As the years went on, the crisis intensified. People with HIV were dying quickly and often in isolation. Public fear and misinformation ran rampant, and many who were diagnosed lost their jobs, their homes, and their families. “You’d sit with someone in the hospital just so they wouldn’t have to die alone,” George says. “Some had no one left. People were afraid to touch them. It was devastating.”
George began volunteering at Whitman-Walker Clinic, one of the few places in Washington, D.C. offering compassionate care to people with HIV/AIDS. He also visited patients at NIH—doing what he could to offer comfort in a time of overwhelming loss. Those experiences would change the course of his life. “I wasn’t a doctor, but I could listen. I could be present. And after a while, I realized I needed to do more.”
In 1988, Reverend Carla Gorrell of Westminster Presbyterian Church shared that same desire to act. She convened church leaders and community members to imagine a way to respond to the growing epidemic. From that meeting came a simple but radical idea: to deliver meals to people living with AIDS who were too sick to shop or cook. A few supporters provided startup funds, and in an extraordinary early show of solidarity, 21 local restaurants offered to donate meals—one a day, five days a week. Westminster Presbyterian donated their kitchen and office space. From those humble beginnings, Food & Friends was born.
“The restaurants were the first to say yes,” George says. “That still amazes me. At a time when there was so much fear and ignorance, they responded with generosity and action.”
Food & Friends began as a lifeline to people living with AIDS, offering medically tailored meals delivered with care and dignity. But from the very beginning, the work was about more than food.
“Every meal we delivered told someone: You matter. You are not forgotten,” George says. “That kind of care—quiet, consistent, loving—was as important as the nutrition itself.”
Over the years, Food & Friends expanded to serve clients with cancer, ALS, kidney failure, diabetes, sickle cell disease, and other serious illnesses. But the organization’s roots in the HIV/AIDS epidemic and the LGBTQ+ community continue to shape its mission and values. For George, his decades of service are a tribute to the friends he lost and the resilience he witnessed. “I’ve lost too many friends to AIDS. I carry their memory with me in every meal we deliver. This job, this mission—it’s how I honor them.”
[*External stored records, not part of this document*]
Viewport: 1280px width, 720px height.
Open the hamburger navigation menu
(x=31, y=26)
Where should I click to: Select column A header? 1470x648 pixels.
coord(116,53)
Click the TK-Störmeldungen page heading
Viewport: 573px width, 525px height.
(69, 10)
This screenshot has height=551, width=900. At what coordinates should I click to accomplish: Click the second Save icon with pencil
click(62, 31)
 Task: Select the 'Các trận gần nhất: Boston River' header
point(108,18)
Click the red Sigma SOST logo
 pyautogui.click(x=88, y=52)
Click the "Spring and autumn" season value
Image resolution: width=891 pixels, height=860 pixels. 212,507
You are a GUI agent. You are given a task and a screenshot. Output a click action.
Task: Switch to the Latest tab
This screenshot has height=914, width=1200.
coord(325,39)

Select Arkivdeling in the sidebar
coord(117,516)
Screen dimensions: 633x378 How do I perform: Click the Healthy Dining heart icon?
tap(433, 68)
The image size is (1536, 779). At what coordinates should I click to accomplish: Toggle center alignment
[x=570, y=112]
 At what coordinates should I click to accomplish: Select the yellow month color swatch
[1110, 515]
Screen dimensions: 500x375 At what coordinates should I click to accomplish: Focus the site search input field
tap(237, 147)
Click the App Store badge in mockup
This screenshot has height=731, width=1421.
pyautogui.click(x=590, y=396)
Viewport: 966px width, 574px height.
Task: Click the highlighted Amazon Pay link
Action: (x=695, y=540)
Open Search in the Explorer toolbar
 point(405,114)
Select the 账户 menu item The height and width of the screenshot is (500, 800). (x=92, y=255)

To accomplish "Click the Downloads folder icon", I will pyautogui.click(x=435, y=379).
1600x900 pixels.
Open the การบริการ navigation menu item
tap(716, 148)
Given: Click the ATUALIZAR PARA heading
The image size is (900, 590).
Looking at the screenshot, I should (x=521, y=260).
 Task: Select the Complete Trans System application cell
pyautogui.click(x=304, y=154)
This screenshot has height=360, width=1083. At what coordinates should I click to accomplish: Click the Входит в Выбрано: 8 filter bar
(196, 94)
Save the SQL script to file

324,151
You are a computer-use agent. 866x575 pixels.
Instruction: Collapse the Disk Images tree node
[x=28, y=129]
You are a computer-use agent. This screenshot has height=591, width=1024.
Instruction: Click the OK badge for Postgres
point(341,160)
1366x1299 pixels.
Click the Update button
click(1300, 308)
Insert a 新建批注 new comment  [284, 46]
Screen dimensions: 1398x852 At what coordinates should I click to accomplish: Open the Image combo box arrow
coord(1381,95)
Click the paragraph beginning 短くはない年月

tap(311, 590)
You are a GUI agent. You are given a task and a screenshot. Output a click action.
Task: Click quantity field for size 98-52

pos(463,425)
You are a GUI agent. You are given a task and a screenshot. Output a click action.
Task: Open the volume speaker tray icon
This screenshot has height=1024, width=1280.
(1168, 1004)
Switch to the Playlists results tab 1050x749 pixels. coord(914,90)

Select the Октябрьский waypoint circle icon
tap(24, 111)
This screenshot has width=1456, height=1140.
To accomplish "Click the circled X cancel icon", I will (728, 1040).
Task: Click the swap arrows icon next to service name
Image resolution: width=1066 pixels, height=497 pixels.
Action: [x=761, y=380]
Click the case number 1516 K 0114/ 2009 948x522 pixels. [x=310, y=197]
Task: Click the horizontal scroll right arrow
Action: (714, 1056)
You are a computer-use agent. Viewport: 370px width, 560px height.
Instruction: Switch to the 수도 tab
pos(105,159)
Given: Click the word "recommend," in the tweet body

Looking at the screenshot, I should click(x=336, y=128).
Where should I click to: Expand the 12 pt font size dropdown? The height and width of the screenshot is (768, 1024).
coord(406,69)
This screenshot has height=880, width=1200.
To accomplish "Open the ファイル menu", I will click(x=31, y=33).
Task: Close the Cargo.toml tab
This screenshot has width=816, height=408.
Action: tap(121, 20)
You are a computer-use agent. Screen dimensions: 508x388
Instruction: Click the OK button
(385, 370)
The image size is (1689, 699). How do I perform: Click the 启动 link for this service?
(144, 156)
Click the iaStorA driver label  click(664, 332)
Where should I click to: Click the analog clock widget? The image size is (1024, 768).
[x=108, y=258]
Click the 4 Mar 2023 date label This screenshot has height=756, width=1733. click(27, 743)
Every year on World AIDS Day, George pauses to reflect—not only on the lives lost, but on the transformation that came from the community’s response. He often turns to the lyrics from RENT: “How do you measure the life of a woman or a man? In love.”
The epidemic, George says, was a tragedy—but also a reckoning. It also demonstrated the power of grassroots compassion. “We learned that you don’t need to be a doctor or a policymaker to make a difference. You just have to show up. That’s what I did. That’s what Food & Friends did. And it’s what we continue to do.”
Looking ahead, George encourages the next generation to carry that same spirit of care and action. “Every act of care matters. A meal. A visit. A kind word. Those things echo. They save lives.”
After more than 25 years at Food & Friends, George still shows up every day—because the work continues, and so does the love. “I couldn’t look away,” he says. “I still can’t.”